Stuck Inside Of Mobile (With The iTunes Blues Again)
With each new Windows Phone 8 phone I play with, the more fascinated I am with Microsoft's OS approach. I find myself increasingly attracted to the whole Windows Phone 8 active tile gestalt along with the larger screens and colorful aesthetic approach taken by both the pending Nokia Lumia 920 and HTC 8X Windows Phone 8 phones.
I'm not saying I would switch from my iPhone 5 to a Windows Phone 8 phone, but that my choice has been removed — exactly what Apple intended. They and the record companies knew I'd have too much invested in my iTunes music collection to abandon it, much less start all over by re-buying all my tracks to play on a Windows Phone 8 phone or once again attempt to solve Spotify.
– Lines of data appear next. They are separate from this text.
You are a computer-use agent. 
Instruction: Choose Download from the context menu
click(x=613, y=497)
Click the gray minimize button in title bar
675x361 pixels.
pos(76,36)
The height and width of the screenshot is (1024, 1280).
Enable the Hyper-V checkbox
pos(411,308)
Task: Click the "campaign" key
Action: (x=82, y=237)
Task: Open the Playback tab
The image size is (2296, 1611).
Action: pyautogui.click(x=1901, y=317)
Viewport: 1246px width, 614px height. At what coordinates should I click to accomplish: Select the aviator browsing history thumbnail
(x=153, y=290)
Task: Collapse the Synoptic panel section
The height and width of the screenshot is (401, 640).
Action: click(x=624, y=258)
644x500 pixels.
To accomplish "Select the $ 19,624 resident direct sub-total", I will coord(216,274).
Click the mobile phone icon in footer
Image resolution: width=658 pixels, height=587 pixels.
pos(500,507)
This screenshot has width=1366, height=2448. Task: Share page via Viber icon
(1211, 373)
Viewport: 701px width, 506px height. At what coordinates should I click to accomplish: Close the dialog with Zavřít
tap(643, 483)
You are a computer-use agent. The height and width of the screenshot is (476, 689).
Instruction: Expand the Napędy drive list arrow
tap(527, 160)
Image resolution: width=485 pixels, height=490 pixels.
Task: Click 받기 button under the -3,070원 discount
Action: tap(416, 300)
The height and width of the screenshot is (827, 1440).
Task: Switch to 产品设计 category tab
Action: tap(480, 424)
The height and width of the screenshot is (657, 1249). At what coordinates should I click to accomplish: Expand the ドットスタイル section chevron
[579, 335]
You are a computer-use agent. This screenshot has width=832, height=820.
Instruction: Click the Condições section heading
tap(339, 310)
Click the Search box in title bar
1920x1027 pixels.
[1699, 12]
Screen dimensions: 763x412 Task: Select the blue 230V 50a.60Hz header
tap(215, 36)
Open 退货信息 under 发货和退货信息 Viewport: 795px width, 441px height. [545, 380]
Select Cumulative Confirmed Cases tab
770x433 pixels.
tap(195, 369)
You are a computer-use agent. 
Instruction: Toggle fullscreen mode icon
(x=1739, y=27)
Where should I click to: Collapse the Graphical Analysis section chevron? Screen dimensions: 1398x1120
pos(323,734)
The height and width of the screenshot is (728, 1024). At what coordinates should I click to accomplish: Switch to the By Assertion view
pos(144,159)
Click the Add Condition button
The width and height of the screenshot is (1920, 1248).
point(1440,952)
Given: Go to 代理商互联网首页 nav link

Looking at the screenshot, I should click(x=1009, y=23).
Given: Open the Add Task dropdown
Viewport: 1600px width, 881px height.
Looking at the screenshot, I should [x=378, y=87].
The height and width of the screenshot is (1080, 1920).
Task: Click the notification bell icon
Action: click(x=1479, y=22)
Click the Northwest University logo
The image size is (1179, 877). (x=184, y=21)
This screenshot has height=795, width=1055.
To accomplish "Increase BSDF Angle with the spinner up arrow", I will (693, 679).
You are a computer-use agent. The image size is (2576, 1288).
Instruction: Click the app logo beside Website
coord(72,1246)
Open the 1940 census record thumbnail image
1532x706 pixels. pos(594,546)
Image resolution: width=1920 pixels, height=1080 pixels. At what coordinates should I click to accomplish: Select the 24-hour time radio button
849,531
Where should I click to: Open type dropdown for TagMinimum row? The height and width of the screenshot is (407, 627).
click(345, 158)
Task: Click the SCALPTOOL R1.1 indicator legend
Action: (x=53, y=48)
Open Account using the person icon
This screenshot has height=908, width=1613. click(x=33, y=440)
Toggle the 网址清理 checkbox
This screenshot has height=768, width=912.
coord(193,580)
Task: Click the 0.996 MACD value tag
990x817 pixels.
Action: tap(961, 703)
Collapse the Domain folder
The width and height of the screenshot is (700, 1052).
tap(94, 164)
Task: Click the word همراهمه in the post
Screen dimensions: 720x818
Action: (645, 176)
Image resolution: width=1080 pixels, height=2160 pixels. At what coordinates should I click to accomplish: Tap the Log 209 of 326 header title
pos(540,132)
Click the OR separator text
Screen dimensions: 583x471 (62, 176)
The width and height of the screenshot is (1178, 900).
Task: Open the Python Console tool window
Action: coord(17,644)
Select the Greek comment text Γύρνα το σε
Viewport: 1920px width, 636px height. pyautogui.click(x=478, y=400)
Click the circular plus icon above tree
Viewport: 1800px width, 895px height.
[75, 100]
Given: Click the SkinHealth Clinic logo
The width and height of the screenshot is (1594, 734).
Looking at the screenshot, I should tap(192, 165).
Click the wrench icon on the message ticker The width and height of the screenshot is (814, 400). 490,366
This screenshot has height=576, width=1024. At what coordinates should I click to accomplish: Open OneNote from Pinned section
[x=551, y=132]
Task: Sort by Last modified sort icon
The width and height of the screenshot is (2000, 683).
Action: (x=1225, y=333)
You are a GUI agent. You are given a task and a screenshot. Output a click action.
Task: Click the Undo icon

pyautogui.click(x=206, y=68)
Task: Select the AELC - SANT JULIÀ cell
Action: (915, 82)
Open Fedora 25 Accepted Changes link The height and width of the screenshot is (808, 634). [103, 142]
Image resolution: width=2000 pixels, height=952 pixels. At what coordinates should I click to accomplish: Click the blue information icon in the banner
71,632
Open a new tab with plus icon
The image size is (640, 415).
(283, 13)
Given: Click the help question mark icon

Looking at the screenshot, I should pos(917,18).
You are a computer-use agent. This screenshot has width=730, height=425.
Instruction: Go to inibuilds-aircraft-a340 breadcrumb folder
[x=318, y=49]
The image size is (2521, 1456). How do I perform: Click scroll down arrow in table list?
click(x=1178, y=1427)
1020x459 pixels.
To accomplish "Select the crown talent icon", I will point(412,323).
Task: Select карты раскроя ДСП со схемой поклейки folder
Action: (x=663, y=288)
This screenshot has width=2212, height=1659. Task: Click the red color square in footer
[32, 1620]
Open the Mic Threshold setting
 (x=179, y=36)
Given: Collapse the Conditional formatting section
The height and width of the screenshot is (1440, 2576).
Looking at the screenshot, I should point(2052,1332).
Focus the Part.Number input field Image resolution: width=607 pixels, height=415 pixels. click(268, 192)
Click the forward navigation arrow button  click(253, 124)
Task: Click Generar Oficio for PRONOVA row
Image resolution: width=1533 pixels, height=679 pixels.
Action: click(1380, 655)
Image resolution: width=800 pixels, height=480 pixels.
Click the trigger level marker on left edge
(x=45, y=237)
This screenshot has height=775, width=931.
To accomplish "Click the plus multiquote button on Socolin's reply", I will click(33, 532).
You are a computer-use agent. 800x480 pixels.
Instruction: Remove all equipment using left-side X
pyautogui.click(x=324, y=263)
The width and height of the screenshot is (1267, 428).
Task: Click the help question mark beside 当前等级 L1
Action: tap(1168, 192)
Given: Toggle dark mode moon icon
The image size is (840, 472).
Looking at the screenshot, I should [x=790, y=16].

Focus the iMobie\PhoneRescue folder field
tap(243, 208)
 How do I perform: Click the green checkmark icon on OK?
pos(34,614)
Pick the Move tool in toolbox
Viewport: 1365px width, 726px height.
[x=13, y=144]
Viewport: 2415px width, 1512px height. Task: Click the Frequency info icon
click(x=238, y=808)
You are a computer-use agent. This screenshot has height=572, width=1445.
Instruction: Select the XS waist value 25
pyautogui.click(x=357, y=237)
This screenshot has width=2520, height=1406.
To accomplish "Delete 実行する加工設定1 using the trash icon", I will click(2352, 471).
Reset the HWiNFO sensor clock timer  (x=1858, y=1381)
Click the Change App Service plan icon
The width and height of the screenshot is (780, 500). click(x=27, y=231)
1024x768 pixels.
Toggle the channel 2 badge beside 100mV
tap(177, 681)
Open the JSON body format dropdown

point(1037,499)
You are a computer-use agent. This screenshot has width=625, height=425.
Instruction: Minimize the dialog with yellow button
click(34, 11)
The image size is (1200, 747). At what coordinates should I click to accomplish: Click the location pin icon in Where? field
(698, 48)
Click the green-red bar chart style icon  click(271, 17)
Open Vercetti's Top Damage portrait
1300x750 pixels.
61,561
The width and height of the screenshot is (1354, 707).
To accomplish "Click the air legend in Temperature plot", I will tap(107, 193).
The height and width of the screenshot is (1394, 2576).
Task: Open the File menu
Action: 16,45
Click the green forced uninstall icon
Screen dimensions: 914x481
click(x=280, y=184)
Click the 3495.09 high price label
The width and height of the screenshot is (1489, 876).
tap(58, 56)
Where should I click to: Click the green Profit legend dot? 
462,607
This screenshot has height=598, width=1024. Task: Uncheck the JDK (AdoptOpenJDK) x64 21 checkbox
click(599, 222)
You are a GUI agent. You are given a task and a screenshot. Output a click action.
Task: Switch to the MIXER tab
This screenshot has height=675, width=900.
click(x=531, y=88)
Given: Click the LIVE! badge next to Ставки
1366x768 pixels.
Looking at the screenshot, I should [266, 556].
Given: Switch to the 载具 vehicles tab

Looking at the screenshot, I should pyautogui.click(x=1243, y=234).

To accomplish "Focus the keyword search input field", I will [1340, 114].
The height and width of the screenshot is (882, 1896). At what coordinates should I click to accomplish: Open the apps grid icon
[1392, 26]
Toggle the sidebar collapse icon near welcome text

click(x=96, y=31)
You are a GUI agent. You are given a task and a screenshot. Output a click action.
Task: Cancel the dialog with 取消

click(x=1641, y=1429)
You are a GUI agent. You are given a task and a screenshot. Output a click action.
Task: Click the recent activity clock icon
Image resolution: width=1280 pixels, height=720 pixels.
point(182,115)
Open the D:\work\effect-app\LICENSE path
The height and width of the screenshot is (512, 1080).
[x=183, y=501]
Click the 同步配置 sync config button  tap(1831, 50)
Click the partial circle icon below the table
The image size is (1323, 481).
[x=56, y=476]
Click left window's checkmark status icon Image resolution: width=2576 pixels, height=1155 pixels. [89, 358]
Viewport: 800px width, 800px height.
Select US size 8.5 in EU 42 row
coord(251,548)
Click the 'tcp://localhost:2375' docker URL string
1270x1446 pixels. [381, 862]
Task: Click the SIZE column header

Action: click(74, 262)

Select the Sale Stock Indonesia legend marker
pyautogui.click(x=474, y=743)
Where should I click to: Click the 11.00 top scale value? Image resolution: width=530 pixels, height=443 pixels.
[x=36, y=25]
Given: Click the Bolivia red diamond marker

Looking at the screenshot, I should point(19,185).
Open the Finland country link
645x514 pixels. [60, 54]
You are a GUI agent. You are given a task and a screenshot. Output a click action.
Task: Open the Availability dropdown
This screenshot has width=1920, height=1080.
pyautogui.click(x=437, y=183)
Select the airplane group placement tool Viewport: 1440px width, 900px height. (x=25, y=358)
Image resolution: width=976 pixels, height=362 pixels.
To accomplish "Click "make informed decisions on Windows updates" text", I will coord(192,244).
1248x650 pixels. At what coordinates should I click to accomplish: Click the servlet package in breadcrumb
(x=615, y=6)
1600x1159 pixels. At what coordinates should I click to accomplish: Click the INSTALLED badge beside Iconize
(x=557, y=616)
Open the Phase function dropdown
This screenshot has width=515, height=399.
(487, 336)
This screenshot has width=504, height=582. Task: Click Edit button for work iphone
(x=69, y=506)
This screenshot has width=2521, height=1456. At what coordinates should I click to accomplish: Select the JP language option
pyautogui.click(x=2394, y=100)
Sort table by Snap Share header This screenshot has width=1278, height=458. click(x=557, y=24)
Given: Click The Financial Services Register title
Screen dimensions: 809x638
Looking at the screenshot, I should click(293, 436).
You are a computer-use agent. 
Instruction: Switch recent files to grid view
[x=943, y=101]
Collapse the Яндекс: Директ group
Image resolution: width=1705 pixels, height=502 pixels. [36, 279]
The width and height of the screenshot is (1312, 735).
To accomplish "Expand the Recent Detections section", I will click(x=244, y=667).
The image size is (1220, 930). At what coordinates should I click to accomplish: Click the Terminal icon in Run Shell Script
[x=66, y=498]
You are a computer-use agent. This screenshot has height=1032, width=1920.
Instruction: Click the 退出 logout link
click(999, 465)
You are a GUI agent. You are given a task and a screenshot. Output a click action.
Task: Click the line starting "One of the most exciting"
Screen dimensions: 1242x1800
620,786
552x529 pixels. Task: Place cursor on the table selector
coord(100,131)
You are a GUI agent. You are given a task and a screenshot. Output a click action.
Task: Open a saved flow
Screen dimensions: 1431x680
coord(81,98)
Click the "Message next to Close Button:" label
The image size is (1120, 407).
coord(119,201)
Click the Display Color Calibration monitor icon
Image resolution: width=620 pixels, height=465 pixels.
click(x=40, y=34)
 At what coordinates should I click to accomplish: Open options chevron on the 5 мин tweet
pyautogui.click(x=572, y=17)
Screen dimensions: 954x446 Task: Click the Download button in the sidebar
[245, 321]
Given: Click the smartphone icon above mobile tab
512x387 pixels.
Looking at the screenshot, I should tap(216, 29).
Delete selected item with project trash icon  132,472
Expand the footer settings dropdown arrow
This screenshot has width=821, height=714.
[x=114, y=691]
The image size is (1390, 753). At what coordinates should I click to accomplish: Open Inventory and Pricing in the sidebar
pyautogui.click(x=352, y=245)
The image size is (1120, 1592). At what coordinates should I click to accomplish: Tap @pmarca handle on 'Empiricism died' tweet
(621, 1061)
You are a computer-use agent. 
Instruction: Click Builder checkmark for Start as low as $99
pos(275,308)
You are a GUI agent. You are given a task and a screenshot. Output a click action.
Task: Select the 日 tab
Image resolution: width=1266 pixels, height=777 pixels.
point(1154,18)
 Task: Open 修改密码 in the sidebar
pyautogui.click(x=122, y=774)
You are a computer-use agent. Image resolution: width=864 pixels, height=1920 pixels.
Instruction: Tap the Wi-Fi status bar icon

I understand that I willfully entered into Apple's restrictive arrangement (which was even more restrictive when I initially agreed to it — Sonos still won't play pre-FairPlay iTunes tracks), and why this restriction exists to begin with (expertly explained by ComputerWorld's Apple Holic Jonny Evans).
But I don't care why these digital music restrictions exists or what terms of agreements I agreed to.
I know enough about the law to know an illegal contract cannot be enforced. Telling me I bought something but don't own what I bought to do with as I please or bequeath it to whom I please can't be legal. And if it is legal, it can't be right. In the great tradition of Stephen Colbert "truthiness," it just feels wrong and anti-trade and un-American.
And I would have loved to see my old pal Willis fight this fight, whether he remembers me or not. Yippy-ki-yay, MF, indeed.